Montréal

Les grands brulés du froid

Le couvre-feu inapplicable aux itinérants

En théorie, tous les itinérants de Montréal devraient pouvoir compter sur un lit au chaud par ces temps glaciaux. En pratique, toutefois, de nombreux sans-abri ne profitent pas des ressources disponibles, au péril de leur vie.

Malgré les ressources mises à la disposition des personnes itinérantes, année après année, l’histoire se répète. À la même période l’an dernier, un homme de 55 ans mourait d’hypothermie après avoir passé deux nuits près d’un édifice de la rue René-Lévesque, trop mal servi par un simple sac de couchage. Mardi, la Ville de Toronto annonçait la mort d’un sans-abri, visiblement terrassé par la température glaciale.

Une situation difficilement explicable, puisque les services sociaux et les organismes assurent que tout est mis en œuvre pour offrir un toit à chaque itinérant de la métropole. En dépit d’une occupation maximale des refuges, la nuit dernière, le mot d’ordre était clair. «Les centres d’hébergement ne refusent personne, assure Marie-Josée Thibert, relationniste à l’Agence de la santé et des services sociaux de Montréal. Si tous les lits sont occupés, exceptionnellement, des matelas seront installés sur le plancher.»

En outre, les itinérants ne sont pas un groupe homogène, et certains d’entre eux ne peuvent pas ou ne souhaitent pas bénéficier des ressources disponibles. «Les explications ne se résument pas à une phrase, poursuit Mme Thibert. Il y a des problèmes de toxicomanie et de santé mentale. Des fois, c’est aussi une question de choix.»

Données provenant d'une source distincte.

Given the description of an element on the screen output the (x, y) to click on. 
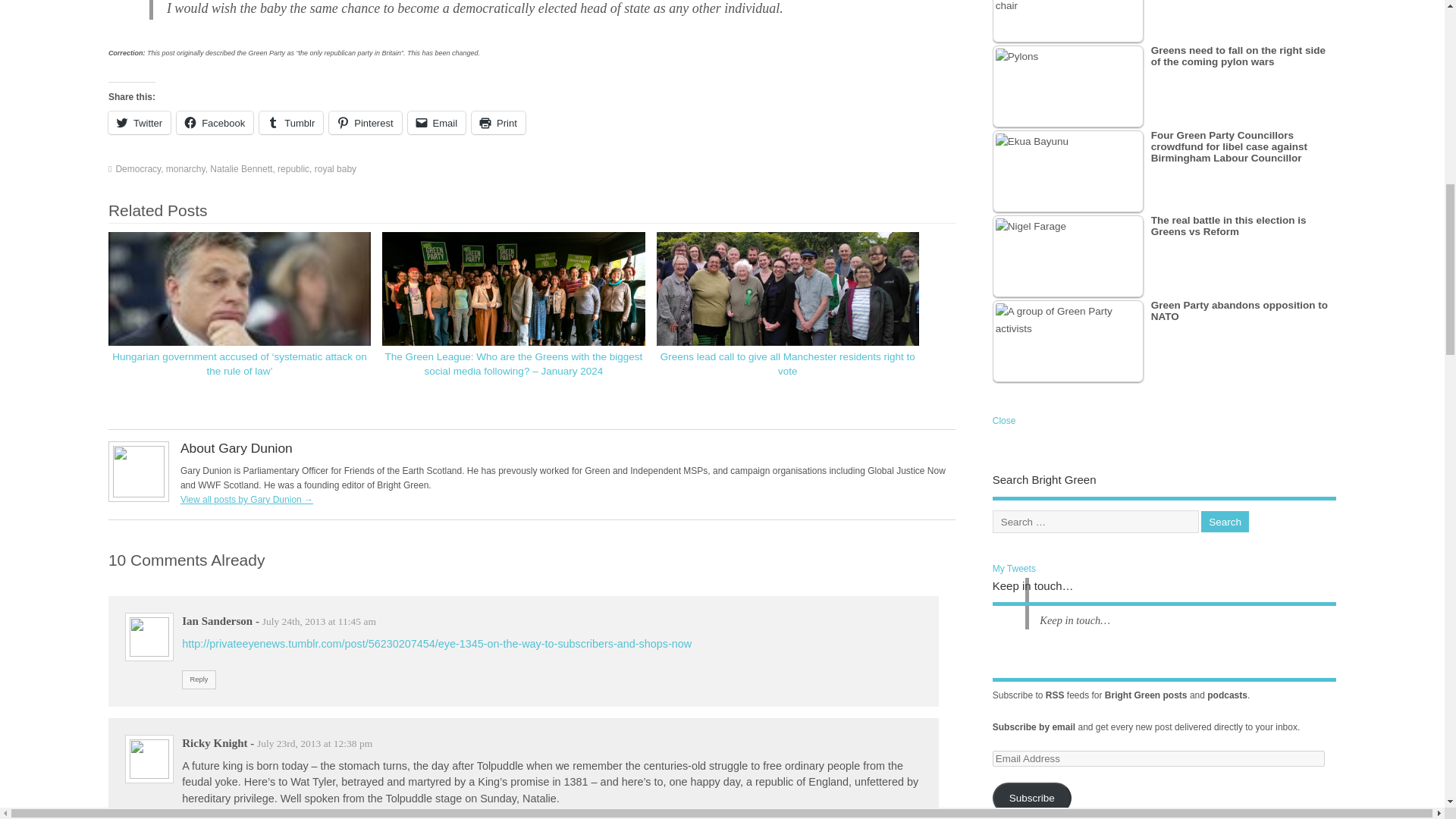
Click to share on Twitter (138, 122)
Search (1225, 522)
Twitter (138, 122)
Print (498, 122)
Click to print (498, 122)
Click to share on Tumblr (291, 122)
Natalie Bennett (240, 168)
Search (1225, 522)
monarchy (185, 168)
Facebook (214, 122)
Given the description of an element on the screen output the (x, y) to click on. 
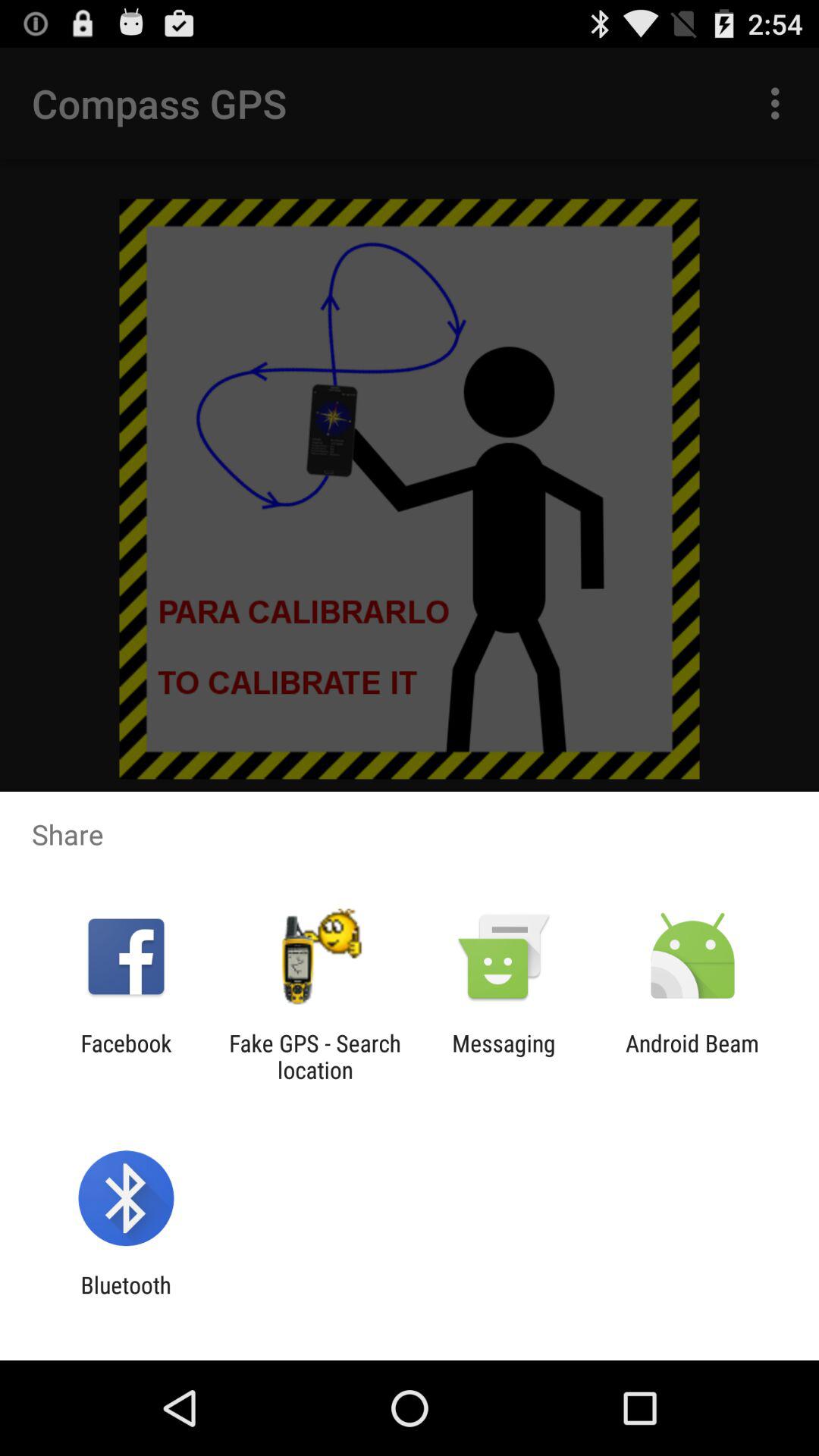
choose facebook app (125, 1056)
Given the description of an element on the screen output the (x, y) to click on. 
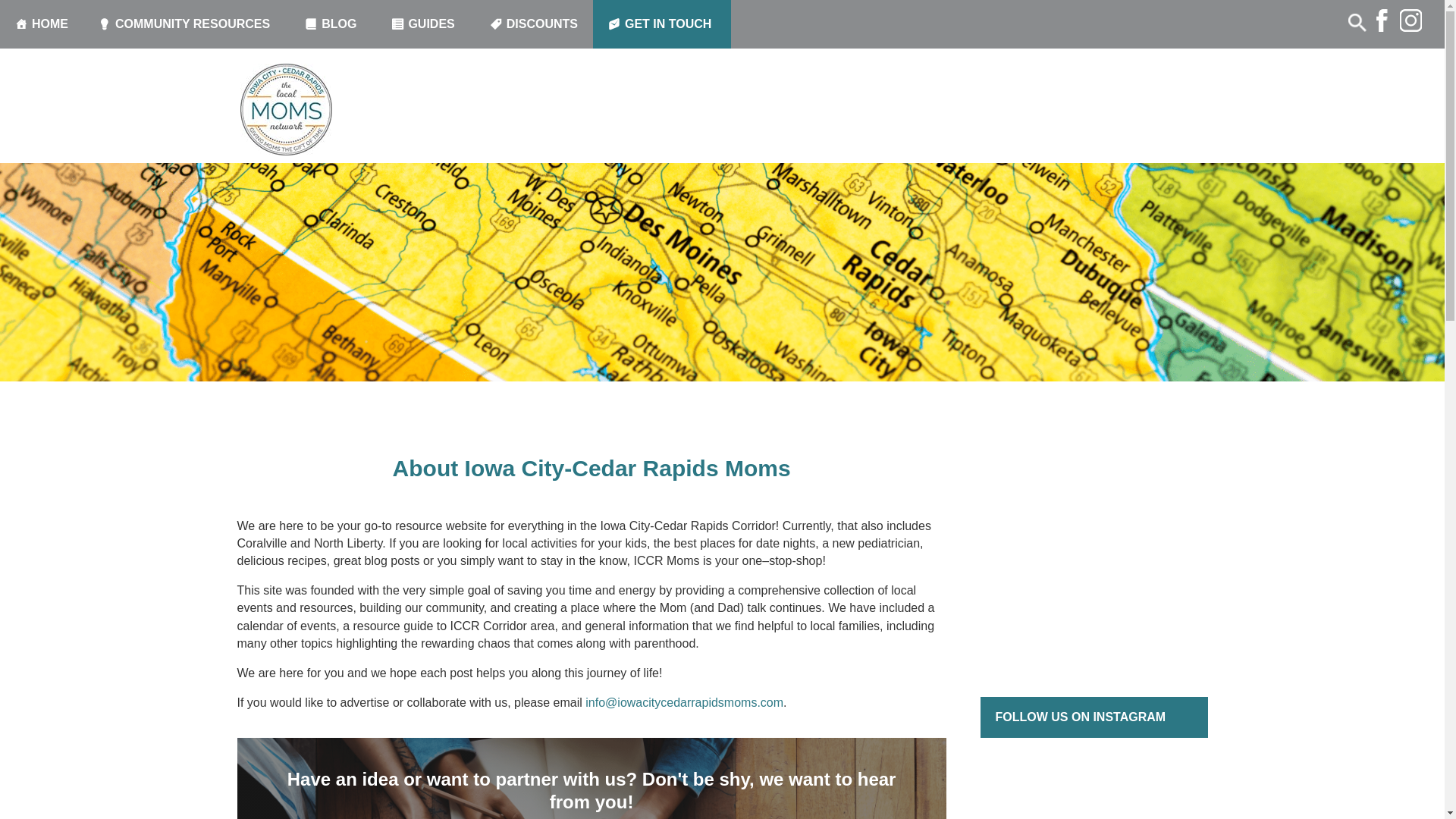
BLOG (332, 24)
HOME (41, 24)
GUIDES (424, 24)
DISCOUNTS (533, 24)
GET IN TOUCH (661, 24)
FOLLOW US ON INSTAGRAM (1080, 716)
Search (34, 13)
3rd party ad content (1093, 567)
COMMUNITY RESOURCES (185, 24)
Given the description of an element on the screen output the (x, y) to click on. 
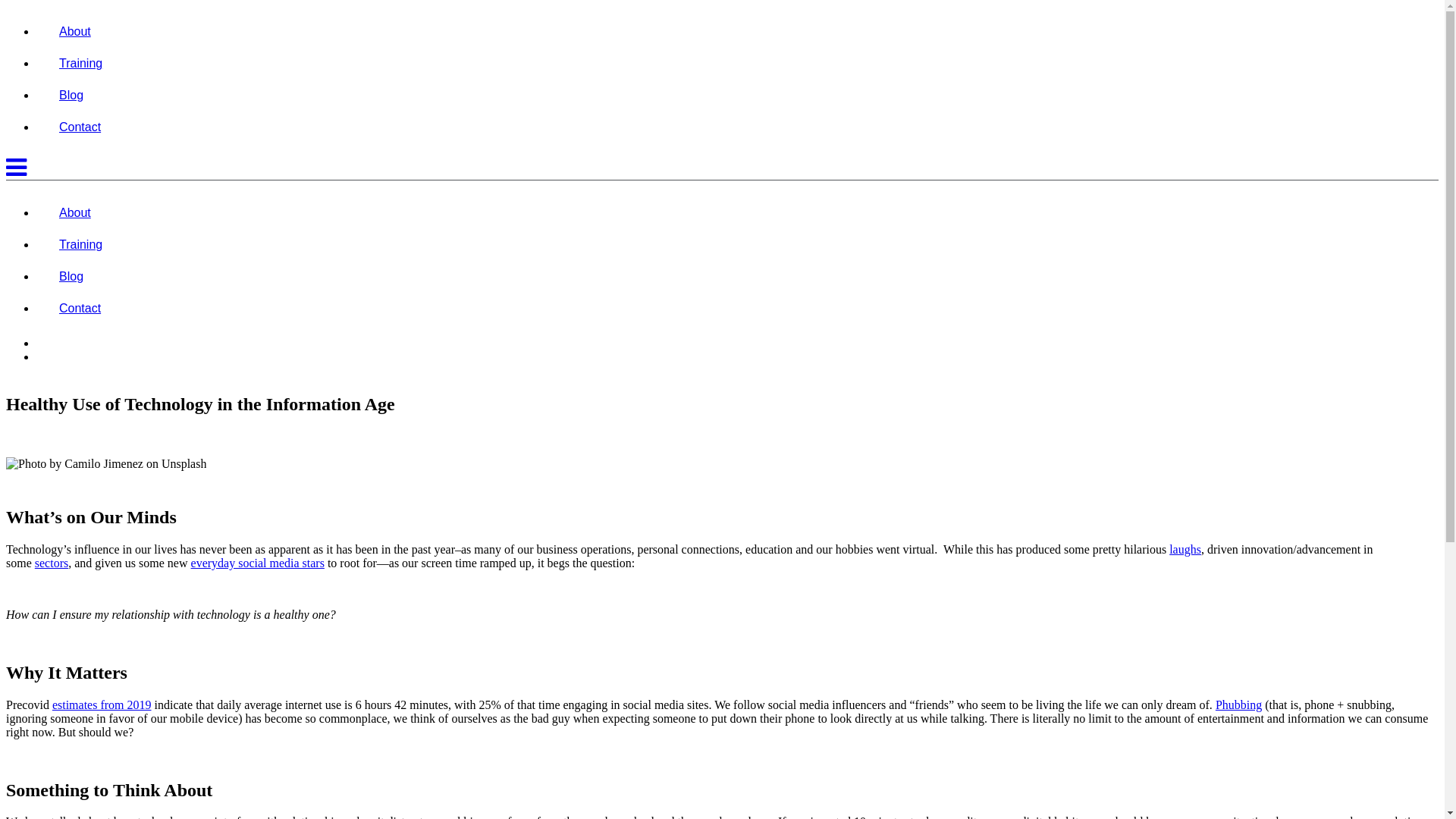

Justement, pour éviter ces cas d’exception, une équipe du Centre de santé et de services sociaux Jeanne-Mance ratisse les recoins de Montréal à la recherche de personnes désorientées ou récalcitrantes. Elle encourage ces itinérants à se présenter aux refuges disponibles et, au besoin, leur distribue des tuques et des mitaines.

Mais toutes ces mesures restent insuffisantes pour éviter sinon des drames, du moins des blessures sérieuses dues au froid. Tous les hivers, le Centre des grands brûlés du Centre hospitalier de l’Université de Montréal (CHUM) traite des patients sans-abri. Comme le feu, le froid éolien peut faire des ravages sur la peau, surtout aux extrémités. «Nous recevons plusieurs itinérants qui ont été brûlés par le froid et qui souffrent notamment d’engelures», confirme Lucie Dufresne, conseillère en communication au CHUM.

Ces lésions, par temps glacial, peuvent se former en une dizaine de minutes seulement. Les engelures profondes peuvent mener à l’amputation. L’hypothermie, souvent aggravée par des problèmes d’alcoolisme, peut quant à elle être mortelle.